Dick’s Faces Boycott From Firearm Sellers After New Stance on Gun Control

A week after the devastating Parkland shooting in February that claimed 17 lives, Dick’s Sporting Goods Inc. decided to ban the sales of assault-style rifles and no longer sell firearms to customers under 21 years old.

The outdoor and athletic goods retailer — which sold a firearm to the alleged gunman, Nikolas Cruz (albeit not the one used at the shooting) — also announced last month that it would destroy the rest of the weapons left in its inventory.

Now, major gun manufacturers are responding with their own boycott, cutting ties with Dick’s and its subsidiary, Field & Stream.

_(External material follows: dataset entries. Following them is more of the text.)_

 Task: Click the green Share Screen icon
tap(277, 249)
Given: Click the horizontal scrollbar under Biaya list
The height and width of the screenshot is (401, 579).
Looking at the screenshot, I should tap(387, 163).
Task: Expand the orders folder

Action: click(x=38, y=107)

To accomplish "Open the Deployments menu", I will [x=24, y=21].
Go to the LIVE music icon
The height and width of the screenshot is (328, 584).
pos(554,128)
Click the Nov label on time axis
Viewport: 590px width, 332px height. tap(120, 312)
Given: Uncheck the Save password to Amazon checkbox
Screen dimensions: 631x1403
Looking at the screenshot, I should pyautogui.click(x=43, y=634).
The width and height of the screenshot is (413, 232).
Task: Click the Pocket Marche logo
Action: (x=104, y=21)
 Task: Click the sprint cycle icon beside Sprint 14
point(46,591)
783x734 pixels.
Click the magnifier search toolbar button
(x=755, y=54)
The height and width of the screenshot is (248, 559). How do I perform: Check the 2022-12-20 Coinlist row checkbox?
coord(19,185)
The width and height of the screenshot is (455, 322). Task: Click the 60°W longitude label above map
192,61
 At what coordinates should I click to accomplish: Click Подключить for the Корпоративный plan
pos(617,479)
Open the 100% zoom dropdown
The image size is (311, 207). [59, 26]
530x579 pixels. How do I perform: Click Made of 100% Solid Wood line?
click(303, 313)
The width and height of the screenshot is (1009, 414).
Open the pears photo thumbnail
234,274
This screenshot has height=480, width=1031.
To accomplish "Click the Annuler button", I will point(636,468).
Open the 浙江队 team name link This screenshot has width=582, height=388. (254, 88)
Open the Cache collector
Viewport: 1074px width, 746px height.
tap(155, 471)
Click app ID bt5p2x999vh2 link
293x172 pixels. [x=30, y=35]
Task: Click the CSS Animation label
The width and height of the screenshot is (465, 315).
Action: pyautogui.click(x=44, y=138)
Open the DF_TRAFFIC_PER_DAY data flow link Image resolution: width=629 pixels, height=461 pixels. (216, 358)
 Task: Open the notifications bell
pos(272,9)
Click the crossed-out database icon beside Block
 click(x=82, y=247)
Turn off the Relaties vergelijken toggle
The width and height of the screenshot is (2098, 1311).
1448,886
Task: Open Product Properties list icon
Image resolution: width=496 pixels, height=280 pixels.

O.F. Mossberg & Sons Inc., the parent company of Mossberg guns, said in a statement on Wednesday that it was discontinuing business with the Pennsylvania-based retailer after the latter reportedly hired three lobbyists in its push for gun control — a rare political move for a retail firm.

“It has come to our attention that Dick’s Sporting Goods recently hired lobbyists on Capitol Hill to promote additional gun control,” said Iver Mossberg, CEO of the firearms seller. “Make no mistake, Mossberg is a staunch supporter of the U.S. Constitution and our Second Amendment rights, and we fully disagree with Dick’s Sporting Goods’ recent anti-Second Amendment actions.”

The same day, MKS Supply LLC, distributor of Hi-Point Firearms and Inland Manufacturing, also said it was ending its relationship with both Dick’s and Field & Stream.

President Charles Brown wrote in the statement: “We believe that refusing to sell long guns to adults under age 21 while many young adults in our military are not similarly restricted is wrong. We believe that villainizing [sic] modern sporting rifles in response to pressure from uninformed, anti-gun voices is wrong. We believe that hiring lobbyists to oppose American citizens’ freedoms secured by the Second Amendment is wrong.”

The decisions come a week after gun maker Springfield Armory denounced Dick’s for its hiring of lobbyists following the removal from and destruction of firearms at stores.

“Their position runs counter to what we stand for as a company,” Springfield Armory wrote in a post shared on Facebook. “At Springfield Armory, we believe in the rights and principles fought for and secured by American patriots and our founding forefathers, without question. We will not accept Dick’s Sporting Goods’ continued attempts to deny Second Amendment freedoms to our fellow Americans.”

In March, when Dick’s addressed its latest earnings report in a conference call, CEO and chairman Edward Stack said he expects the company to see a negative impact on sales after banning assault-style rifles. “Although [the response] has been overwhelmingly positive, there has been some negative pushback on this,” he said. “Some of those customers that buy firearms [from Dick’s] buy other things also. We’ve had some pushback, and we knew that was going to happen … There’s going to be people who just don’t shop us anymore for anything.”

However, a report by mobile audience platform Reveal Mobile found that Dick’s was seeing a surge in foot traffic just two weeks after making adjustments to its firearms policy, indicating that its stance on the gun debate is driving more visits from customers who support its decision.